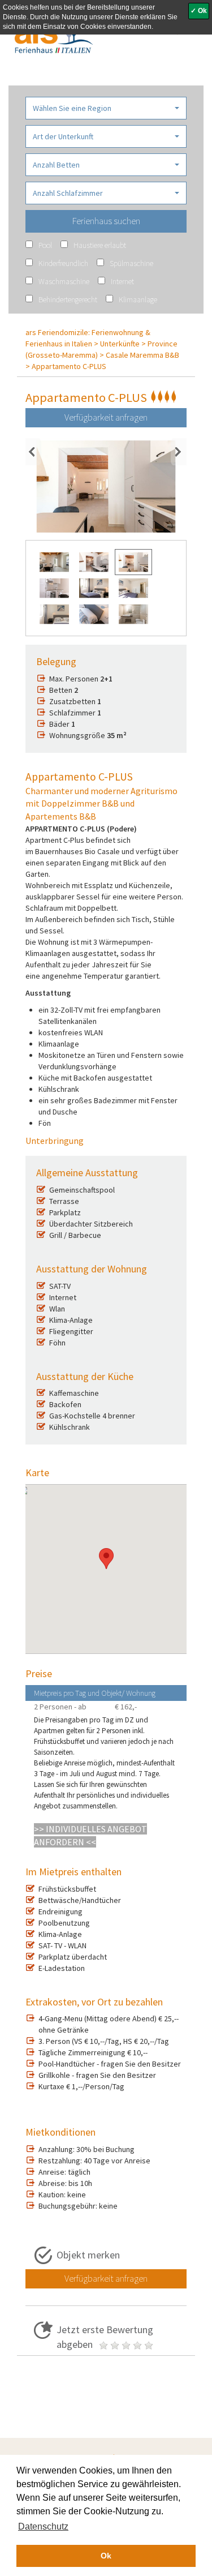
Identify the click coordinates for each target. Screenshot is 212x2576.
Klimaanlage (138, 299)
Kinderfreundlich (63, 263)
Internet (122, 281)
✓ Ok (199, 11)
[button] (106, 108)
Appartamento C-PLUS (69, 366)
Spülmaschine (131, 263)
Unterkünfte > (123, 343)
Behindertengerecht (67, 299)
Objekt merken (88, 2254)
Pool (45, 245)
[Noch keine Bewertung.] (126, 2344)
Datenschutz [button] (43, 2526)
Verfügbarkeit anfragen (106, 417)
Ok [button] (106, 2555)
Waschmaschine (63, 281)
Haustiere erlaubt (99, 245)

● **Prompt**: Verbatim output of the entries is required, with each image left out.

● **Solution to this task**:
Identify the click coordinates for each target. Screenshot is 212x2576.
Klimaanlage (138, 299)
Kinderfreundlich (63, 263)
Internet (122, 281)
✓ Ok (199, 11)
[button] (106, 108)
Appartamento C-PLUS (69, 366)
Spülmaschine (131, 263)
Unterkünfte > (123, 343)
Behindertengerecht (67, 299)
Objekt merken (88, 2254)
Pool (45, 245)
[Noch keine Bewertung.] (126, 2344)
Datenschutz [button] (43, 2526)
Verfügbarkeit anfragen (106, 417)
Ok [button] (106, 2555)
Waschmaschine (63, 281)
Haustiere erlaubt (99, 245)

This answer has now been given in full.